TASK BRIEF — Whatever runs from the line with "Where should I click to: Clear" to the end of the records below must be copied exactly, with nothing else included.

DATA TO PROCESS —

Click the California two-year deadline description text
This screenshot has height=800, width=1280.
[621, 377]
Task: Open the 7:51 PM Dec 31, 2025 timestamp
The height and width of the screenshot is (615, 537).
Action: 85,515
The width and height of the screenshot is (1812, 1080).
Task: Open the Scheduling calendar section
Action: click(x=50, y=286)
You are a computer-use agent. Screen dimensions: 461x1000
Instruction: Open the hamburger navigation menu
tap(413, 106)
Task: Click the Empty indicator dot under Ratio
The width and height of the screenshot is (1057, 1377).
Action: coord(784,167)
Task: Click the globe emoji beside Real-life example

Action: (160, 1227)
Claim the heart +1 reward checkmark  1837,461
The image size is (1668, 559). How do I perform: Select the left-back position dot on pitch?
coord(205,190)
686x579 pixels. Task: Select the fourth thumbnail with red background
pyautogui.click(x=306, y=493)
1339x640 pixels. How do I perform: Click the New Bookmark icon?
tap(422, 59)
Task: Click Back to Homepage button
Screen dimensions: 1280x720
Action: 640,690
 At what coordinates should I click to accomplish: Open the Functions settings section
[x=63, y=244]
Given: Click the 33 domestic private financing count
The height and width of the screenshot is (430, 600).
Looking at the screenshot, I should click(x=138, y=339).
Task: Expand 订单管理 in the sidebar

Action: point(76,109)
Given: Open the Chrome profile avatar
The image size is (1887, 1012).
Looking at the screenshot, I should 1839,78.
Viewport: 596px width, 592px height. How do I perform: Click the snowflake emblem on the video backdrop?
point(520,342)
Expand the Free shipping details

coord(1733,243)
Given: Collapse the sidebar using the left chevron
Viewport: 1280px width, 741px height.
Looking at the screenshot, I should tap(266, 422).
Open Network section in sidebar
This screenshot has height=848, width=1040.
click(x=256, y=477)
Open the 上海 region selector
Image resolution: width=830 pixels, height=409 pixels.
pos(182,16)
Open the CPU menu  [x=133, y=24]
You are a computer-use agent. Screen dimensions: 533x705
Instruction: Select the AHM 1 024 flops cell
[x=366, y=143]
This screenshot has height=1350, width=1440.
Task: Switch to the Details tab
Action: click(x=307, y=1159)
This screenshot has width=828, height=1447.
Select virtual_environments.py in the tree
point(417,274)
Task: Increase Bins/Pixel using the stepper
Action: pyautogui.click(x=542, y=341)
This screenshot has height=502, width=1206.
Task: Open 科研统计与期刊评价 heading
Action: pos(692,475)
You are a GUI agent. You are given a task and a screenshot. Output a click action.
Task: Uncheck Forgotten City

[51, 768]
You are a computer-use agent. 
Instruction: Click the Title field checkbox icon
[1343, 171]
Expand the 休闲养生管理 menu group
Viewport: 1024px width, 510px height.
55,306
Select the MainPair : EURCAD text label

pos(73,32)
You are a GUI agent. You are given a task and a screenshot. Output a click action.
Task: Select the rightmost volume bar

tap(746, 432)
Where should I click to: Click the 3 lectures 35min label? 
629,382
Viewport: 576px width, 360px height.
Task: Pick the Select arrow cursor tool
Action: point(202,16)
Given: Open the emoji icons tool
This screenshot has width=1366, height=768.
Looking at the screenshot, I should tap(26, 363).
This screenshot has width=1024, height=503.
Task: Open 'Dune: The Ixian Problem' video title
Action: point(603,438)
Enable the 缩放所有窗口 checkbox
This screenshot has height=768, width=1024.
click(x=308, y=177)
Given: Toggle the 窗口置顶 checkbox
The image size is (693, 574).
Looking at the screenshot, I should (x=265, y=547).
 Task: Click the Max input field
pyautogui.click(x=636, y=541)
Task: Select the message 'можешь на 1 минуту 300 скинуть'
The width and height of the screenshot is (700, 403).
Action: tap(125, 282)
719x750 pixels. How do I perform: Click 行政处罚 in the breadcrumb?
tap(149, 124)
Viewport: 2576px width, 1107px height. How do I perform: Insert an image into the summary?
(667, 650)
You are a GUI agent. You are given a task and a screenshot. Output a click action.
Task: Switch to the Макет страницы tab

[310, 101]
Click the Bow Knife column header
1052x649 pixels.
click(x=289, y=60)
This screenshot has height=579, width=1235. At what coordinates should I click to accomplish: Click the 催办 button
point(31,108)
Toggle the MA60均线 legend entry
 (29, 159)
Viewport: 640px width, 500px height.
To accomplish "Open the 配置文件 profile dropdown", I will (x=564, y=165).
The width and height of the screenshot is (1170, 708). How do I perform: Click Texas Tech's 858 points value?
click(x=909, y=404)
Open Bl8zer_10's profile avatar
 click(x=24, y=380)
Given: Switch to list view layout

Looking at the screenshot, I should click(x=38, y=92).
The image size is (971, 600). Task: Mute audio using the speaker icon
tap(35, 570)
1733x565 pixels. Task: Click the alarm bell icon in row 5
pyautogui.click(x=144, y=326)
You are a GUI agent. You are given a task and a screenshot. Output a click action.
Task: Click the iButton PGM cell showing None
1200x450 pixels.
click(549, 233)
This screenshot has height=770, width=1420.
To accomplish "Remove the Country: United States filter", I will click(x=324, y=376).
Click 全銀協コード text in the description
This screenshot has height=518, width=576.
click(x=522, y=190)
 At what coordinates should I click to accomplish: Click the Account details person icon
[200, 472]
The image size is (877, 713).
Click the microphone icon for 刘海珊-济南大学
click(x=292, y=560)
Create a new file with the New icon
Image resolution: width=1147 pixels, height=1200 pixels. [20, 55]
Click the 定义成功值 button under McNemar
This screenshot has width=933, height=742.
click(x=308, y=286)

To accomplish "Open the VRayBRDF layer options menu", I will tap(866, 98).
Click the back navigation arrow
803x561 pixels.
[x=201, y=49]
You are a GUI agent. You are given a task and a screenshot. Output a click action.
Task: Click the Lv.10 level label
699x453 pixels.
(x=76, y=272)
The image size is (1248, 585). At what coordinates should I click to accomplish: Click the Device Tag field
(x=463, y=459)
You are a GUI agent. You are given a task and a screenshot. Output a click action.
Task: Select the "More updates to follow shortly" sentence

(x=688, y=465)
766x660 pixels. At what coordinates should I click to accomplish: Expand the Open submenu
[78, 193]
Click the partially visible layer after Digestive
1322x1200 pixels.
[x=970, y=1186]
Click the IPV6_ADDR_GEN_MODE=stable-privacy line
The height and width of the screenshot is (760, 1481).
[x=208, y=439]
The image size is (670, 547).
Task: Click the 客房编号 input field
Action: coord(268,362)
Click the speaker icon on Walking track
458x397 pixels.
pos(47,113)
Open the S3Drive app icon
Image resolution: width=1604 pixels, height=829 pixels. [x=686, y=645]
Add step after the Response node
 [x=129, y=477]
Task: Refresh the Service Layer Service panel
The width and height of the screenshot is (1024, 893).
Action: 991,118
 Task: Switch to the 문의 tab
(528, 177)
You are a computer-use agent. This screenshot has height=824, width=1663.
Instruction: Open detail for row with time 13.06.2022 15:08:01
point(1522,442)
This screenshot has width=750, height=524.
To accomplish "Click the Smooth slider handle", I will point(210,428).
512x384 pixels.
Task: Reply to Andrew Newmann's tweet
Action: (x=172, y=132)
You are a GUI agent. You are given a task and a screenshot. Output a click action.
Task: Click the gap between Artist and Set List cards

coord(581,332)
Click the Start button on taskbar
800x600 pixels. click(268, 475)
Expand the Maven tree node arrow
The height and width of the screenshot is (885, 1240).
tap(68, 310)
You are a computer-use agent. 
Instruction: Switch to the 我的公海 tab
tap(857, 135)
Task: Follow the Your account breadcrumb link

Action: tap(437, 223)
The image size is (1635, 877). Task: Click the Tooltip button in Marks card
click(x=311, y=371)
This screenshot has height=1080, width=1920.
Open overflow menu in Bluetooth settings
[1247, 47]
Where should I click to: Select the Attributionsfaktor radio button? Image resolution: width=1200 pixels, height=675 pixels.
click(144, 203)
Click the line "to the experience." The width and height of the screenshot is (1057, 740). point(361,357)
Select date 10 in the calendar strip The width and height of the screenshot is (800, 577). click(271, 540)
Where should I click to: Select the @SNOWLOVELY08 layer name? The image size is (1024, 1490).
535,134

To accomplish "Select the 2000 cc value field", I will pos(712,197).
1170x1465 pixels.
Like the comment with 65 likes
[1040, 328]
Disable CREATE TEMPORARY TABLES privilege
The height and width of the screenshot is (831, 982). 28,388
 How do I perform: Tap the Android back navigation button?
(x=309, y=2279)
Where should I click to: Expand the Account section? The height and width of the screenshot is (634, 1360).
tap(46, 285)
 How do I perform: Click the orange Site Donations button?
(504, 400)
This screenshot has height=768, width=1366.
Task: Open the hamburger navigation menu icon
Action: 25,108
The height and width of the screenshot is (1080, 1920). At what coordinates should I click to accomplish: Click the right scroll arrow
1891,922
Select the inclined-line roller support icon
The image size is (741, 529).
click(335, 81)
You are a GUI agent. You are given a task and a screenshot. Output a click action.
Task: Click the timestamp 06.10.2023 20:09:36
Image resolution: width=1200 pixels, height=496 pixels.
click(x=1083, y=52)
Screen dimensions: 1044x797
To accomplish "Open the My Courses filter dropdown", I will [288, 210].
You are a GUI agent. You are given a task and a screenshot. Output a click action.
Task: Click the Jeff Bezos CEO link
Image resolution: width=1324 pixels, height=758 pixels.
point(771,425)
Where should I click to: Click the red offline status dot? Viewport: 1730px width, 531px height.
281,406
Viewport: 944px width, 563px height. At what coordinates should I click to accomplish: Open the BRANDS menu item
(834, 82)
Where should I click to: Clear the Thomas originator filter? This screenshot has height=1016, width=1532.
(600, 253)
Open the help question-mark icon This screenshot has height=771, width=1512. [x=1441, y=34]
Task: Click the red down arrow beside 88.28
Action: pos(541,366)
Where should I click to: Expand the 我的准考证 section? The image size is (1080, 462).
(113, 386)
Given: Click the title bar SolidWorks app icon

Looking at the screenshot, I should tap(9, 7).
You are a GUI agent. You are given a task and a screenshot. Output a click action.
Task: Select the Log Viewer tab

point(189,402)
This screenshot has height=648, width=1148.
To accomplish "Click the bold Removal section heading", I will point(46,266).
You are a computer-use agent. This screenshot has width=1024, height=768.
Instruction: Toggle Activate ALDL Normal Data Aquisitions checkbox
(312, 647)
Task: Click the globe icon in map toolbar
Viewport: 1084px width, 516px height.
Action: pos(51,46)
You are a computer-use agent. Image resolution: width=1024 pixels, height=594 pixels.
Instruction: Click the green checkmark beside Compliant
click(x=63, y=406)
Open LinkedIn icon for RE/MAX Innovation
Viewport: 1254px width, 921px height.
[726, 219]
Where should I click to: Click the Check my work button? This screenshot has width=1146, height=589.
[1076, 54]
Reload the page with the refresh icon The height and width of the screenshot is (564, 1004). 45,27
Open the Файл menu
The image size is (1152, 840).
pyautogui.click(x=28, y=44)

REPLY —
Where should I click to: Clear the Thomas originator filter? This screenshot has height=1016, width=1532.
(600, 253)
Open the help question-mark icon This screenshot has height=771, width=1512. [x=1441, y=34]
Task: Click the red down arrow beside 88.28
Action: pos(541,366)
Where should I click to: Expand the 我的准考证 section? The image size is (1080, 462).
(113, 386)
Given: Click the title bar SolidWorks app icon

Looking at the screenshot, I should tap(9, 7).
You are a GUI agent. You are given a task and a screenshot. Output a click action.
Task: Select the Log Viewer tab

point(189,402)
This screenshot has height=648, width=1148.
To accomplish "Click the bold Removal section heading", I will point(46,266).
You are a computer-use agent. This screenshot has width=1024, height=768.
Instruction: Toggle Activate ALDL Normal Data Aquisitions checkbox
(312, 647)
Task: Click the globe icon in map toolbar
Viewport: 1084px width, 516px height.
Action: pos(51,46)
You are a computer-use agent. Image resolution: width=1024 pixels, height=594 pixels.
Instruction: Click the green checkmark beside Compliant
click(x=63, y=406)
Open LinkedIn icon for RE/MAX Innovation
Viewport: 1254px width, 921px height.
[726, 219]
Where should I click to: Click the Check my work button? This screenshot has width=1146, height=589.
[1076, 54]
Reload the page with the refresh icon The height and width of the screenshot is (564, 1004). 45,27
Open the Файл menu
The image size is (1152, 840).
pyautogui.click(x=28, y=44)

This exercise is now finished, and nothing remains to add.